We left everything in the car when we got home, read the girls several Christmas stories, then tucked them in so they would be able to get up early to see what Santa brought them on the Christ Child's birthday. Once we were sure they were sound asleep, we worked like Santa's elves to put up both trees, the more traditional one in the living room and the more ornate one in the family room. We placed the gingerbread houses on the raised slate hearth, and placed the numerous gifts around the tree in the family room. We also placed the Nativity set we had bought on our very first Christmas together on the right side of the hearth.
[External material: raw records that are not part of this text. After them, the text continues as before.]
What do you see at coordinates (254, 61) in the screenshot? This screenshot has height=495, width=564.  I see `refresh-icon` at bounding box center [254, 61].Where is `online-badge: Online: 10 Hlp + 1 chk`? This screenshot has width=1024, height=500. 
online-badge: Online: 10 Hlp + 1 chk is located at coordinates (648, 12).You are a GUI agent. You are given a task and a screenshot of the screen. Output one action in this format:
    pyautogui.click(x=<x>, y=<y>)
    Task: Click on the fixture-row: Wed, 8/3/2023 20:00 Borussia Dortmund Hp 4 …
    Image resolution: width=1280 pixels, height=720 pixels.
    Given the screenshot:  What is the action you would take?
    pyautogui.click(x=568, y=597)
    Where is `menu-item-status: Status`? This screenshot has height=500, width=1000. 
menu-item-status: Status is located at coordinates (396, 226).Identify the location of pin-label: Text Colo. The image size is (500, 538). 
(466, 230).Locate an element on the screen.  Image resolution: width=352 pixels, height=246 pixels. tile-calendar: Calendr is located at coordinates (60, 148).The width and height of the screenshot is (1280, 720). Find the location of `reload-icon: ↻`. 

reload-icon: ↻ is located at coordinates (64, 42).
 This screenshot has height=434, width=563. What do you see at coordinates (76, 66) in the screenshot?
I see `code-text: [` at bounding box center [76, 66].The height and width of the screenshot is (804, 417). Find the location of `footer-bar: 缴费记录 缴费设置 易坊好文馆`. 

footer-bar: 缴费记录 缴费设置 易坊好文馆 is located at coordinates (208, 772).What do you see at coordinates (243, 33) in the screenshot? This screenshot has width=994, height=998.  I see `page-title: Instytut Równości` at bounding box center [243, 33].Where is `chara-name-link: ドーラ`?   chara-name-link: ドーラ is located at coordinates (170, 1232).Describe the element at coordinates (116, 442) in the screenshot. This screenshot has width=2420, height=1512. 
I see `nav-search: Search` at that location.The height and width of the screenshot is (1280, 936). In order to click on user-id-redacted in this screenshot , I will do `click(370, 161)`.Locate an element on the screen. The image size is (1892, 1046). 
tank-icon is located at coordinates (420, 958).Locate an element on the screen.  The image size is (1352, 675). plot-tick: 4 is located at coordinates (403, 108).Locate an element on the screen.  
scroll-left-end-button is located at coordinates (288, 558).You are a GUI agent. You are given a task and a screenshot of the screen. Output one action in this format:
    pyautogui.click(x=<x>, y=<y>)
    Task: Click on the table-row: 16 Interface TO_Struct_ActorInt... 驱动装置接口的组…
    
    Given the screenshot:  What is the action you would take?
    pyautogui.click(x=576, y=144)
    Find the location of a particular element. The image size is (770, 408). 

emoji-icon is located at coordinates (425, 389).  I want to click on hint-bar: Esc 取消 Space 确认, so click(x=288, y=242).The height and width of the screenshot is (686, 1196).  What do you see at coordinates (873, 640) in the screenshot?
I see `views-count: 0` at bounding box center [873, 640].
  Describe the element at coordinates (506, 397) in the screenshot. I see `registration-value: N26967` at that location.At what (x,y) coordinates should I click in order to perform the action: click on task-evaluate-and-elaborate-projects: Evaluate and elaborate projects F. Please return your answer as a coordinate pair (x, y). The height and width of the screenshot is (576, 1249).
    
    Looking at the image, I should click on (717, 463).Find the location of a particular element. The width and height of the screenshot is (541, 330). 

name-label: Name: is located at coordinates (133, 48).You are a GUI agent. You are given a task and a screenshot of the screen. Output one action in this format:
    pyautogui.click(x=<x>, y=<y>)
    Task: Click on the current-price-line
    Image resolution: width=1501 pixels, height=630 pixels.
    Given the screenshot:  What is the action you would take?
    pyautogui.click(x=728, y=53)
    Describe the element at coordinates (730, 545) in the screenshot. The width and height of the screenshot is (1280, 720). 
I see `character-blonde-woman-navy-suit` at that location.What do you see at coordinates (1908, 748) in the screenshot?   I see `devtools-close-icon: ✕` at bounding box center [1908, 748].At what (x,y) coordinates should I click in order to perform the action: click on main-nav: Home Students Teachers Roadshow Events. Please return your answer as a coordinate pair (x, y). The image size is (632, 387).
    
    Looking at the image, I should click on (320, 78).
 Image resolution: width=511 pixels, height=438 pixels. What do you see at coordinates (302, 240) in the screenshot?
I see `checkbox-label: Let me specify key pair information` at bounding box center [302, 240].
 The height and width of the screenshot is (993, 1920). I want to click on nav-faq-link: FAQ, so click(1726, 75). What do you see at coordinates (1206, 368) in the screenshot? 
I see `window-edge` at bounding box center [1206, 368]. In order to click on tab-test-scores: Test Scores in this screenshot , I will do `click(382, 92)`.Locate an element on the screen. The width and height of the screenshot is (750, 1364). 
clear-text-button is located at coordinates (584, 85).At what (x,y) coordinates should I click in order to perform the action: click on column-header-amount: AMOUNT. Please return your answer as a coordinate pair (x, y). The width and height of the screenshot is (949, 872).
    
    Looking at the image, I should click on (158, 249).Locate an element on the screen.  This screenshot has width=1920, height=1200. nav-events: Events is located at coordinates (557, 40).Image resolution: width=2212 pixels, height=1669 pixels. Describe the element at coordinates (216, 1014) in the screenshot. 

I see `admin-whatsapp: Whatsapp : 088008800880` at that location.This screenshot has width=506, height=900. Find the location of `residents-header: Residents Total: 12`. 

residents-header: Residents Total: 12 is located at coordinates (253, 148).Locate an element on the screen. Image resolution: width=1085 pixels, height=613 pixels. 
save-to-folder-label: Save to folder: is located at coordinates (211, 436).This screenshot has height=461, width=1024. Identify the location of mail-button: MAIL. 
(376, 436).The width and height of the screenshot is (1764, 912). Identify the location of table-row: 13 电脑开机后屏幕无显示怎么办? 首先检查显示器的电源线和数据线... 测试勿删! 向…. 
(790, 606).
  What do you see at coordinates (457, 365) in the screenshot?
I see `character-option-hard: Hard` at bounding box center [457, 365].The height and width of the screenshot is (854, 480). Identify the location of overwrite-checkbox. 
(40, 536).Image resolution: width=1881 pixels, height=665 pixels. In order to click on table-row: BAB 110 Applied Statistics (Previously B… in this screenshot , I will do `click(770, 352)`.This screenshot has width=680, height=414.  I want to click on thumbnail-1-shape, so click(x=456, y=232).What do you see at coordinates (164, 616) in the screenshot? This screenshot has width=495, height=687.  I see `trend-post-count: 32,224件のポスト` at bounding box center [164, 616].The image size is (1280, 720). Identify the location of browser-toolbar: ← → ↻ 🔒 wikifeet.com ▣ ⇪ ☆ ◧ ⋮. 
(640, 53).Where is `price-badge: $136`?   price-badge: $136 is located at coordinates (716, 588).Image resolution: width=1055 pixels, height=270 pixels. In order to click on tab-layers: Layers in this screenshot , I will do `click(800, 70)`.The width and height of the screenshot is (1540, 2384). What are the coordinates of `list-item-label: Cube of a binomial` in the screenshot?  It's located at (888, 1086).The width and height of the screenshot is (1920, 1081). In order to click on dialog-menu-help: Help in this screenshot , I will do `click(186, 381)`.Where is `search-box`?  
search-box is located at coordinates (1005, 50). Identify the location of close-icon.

In the living room, we placed a small one track train under the tree and put in the center the small Nativity set that Peter had bought from McCrory's Department Store for his mother the Christmas before she died.
Christmas morning came with squeals of delight as we heard Jeanne"s "oohs" and "aahs". We laughed as Alice mimicked each sound, getting more and more excited over the trees, gifts, gingerbread houses, train, and Mangers. They held Baby Jesus in their own tiny hands each taking turns fondling and kissing his tiny face. It is our family tradition to go to Mass and eat breakfast before opening any gifts which we did. It was a perfect morning to celebrate Jesus' birth. The afternoon was also perfect. We drove to Derwood with presents and the yummy gingerbread house in hand to have Christmas dinner with the Kellys, Aunt Ann and Uncle Jack, and the five Kelly cousins, Maria, John, Kevin, Brian, and Lisa.
It was a wonderful time, a fun time, a blessed time. It is a time that I always think of when I reminisce about the work we did that year for the DC Metropolitan Police Academy Training Project.